━━━━━ Data provided ━━━━━

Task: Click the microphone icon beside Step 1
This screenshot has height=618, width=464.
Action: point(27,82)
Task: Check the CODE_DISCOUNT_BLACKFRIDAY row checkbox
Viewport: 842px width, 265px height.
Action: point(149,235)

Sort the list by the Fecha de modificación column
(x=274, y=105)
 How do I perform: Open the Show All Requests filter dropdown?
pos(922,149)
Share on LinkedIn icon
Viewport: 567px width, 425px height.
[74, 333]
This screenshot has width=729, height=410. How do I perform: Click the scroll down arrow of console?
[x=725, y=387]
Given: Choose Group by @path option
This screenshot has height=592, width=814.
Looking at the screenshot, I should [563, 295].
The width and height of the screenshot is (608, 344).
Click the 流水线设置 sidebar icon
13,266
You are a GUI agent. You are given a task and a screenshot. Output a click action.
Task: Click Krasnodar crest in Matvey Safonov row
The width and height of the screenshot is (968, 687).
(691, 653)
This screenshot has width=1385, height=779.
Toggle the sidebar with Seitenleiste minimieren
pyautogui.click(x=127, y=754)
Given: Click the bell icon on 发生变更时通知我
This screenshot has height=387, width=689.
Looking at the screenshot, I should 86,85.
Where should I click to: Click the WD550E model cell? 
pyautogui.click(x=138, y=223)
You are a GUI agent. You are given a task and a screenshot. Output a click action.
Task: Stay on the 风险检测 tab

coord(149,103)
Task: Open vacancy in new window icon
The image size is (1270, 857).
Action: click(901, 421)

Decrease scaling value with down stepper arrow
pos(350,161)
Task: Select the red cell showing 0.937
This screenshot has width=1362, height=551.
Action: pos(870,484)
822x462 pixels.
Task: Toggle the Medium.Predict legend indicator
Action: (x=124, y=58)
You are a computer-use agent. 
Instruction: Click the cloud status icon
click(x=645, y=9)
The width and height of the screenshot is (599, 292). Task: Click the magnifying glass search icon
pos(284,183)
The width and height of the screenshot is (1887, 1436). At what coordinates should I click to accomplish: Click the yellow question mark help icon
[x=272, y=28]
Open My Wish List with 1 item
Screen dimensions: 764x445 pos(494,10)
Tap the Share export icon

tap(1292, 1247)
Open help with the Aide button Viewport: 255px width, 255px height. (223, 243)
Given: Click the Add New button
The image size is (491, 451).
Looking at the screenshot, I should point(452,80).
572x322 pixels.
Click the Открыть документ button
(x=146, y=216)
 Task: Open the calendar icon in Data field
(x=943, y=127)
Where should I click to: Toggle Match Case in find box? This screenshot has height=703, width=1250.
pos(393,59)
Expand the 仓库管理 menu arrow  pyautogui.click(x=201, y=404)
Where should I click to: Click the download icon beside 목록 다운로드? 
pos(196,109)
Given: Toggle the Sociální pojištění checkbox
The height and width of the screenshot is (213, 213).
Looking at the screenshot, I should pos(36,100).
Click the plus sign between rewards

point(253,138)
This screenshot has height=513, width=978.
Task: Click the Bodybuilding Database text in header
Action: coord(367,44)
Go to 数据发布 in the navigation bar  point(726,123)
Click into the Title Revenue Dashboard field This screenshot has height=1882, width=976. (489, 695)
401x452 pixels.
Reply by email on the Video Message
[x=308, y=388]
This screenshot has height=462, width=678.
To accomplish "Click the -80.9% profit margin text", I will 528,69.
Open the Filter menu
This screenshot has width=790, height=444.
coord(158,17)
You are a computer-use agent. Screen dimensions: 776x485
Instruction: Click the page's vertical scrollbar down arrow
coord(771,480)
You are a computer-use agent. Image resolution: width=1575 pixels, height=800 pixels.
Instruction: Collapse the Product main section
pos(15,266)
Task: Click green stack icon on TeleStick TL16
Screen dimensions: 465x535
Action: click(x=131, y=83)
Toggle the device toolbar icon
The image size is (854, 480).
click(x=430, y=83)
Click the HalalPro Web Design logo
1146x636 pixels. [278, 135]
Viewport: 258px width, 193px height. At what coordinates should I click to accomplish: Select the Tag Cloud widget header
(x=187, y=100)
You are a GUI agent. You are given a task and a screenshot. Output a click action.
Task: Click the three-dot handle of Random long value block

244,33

━━━━━

What needs to be done: Copy out the records word for word, from the start of the records up to and including the line that contains "pos(284,183)".

Exercise output:
Task: Click the microphone icon beside Step 1
This screenshot has height=618, width=464.
Action: point(27,82)
Task: Check the CODE_DISCOUNT_BLACKFRIDAY row checkbox
Viewport: 842px width, 265px height.
Action: point(149,235)

Sort the list by the Fecha de modificación column
(x=274, y=105)
 How do I perform: Open the Show All Requests filter dropdown?
pos(922,149)
Share on LinkedIn icon
Viewport: 567px width, 425px height.
[74, 333]
This screenshot has width=729, height=410. How do I perform: Click the scroll down arrow of console?
[x=725, y=387]
Given: Choose Group by @path option
This screenshot has height=592, width=814.
Looking at the screenshot, I should [563, 295].
The width and height of the screenshot is (608, 344).
Click the 流水线设置 sidebar icon
13,266
You are a GUI agent. You are given a task and a screenshot. Output a click action.
Task: Click Krasnodar crest in Matvey Safonov row
The width and height of the screenshot is (968, 687).
(691, 653)
This screenshot has width=1385, height=779.
Toggle the sidebar with Seitenleiste minimieren
pyautogui.click(x=127, y=754)
Given: Click the bell icon on 发生变更时通知我
This screenshot has height=387, width=689.
Looking at the screenshot, I should 86,85.
Where should I click to: Click the WD550E model cell? 
pyautogui.click(x=138, y=223)
You are a GUI agent. You are given a task and a screenshot. Output a click action.
Task: Stay on the 风险检测 tab

coord(149,103)
Task: Open vacancy in new window icon
The image size is (1270, 857).
Action: click(901, 421)

Decrease scaling value with down stepper arrow
pos(350,161)
Task: Select the red cell showing 0.937
This screenshot has width=1362, height=551.
Action: pos(870,484)
822x462 pixels.
Task: Toggle the Medium.Predict legend indicator
Action: (x=124, y=58)
You are a computer-use agent. 
Instruction: Click the cloud status icon
click(x=645, y=9)
The width and height of the screenshot is (599, 292). Task: Click the magnifying glass search icon
pos(284,183)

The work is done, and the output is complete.